Dramatic day in Copenhagen terror trial

One of the four men facing terror charges for allegedly helping the gunman in last year’s Copenhagen shootings said that Swedish artist Lars Vilks “deserved to die”.

Dramatic day in Copenhagen terror trial
Armed police officers outside the Frederiksberg court. Photo: Liselotte Sabroe/Scanpix
Gunman Omar El-Hussein opened fire on February 14, 2015 outside a cultural centre where the speakers included Swedish artist Lars Vilks, a target of Islamic extremists since he portrayed the Prophet Mohammed as a dog in 2007.
 
Filmmaker Finn Nørgaard, 55, died and four police officers were injured.
 
Later that night, El-Hussein fired six shots outside the city's main synagogue, killing security guard Dan Uzan, 37, and injuring two more policemen.
 
In court on Friday, 26-year-old defendant Bhostan Khan Hossein said that the two men killed were “innocent” victims but that Vilks should have been killed in the attack. 
 
“Those who died were innocent. The cartoonist deserved to die,” he said in a preliminary statement that was read in court on Friday, according to TV2. 
 
Testifying in front of the court, Hossein stuck by his words and said that anyone who insults the Prophet Mohammed deserves to be killed. 
 
“They deserve to die, yeah. I wouldn’t care about him [Vilks, ed.] if he died. I wouldn’t feel bad,” he said. 
 
Friday’s court action also saw an outburst from Hossein’s fellow defendant, 31-year-old Mahmoud Rabae. Judge Marianne Madsen warned Rabae several times about speaking out of turn in the courtroom and it provoked a violent reaction from the defendant. 
 
“You should suck my fucking circumcised dick.
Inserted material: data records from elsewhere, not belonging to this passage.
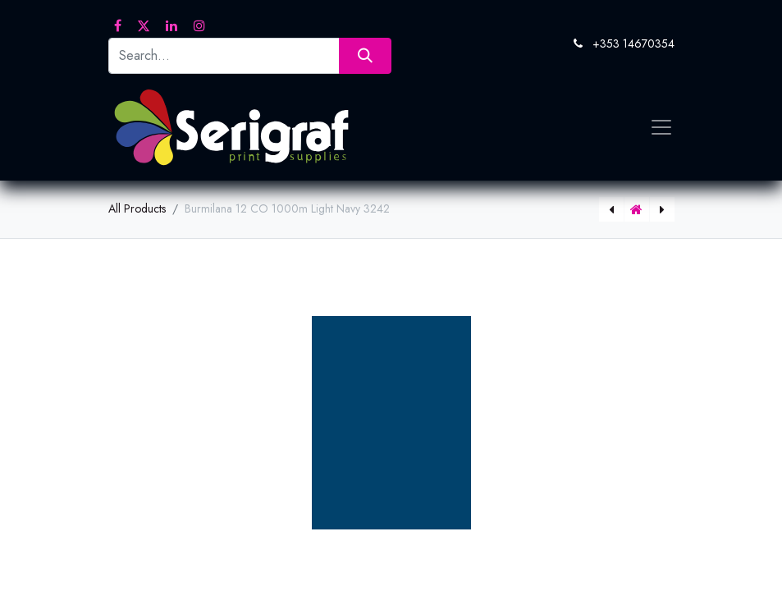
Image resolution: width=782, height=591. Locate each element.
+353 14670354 (633, 43)
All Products (137, 208)
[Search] (365, 55)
Nazi whore,” he said. 
 
The defendant was then removed from the courtroom and placed in an adjacent room where he could hear the proceedings but not disturb them. 
 
Hossein, Robae and their two co-defendants Liban Ahmed Saleban Elmi and Ibrahim Khalil Abbas, 23, are accused of providing El-Hussein with support in the form of ammunition, a hoodie and a bag used in the second attack, and by paying for his time in an Internet cafe where he located the synagogue.
 
If found guilty, the four risk life imprisonment, which in Denmark means they would be entitled to a pardoning hearing after 12 years.
 
The trial is expected to run for up to 30 court days through September.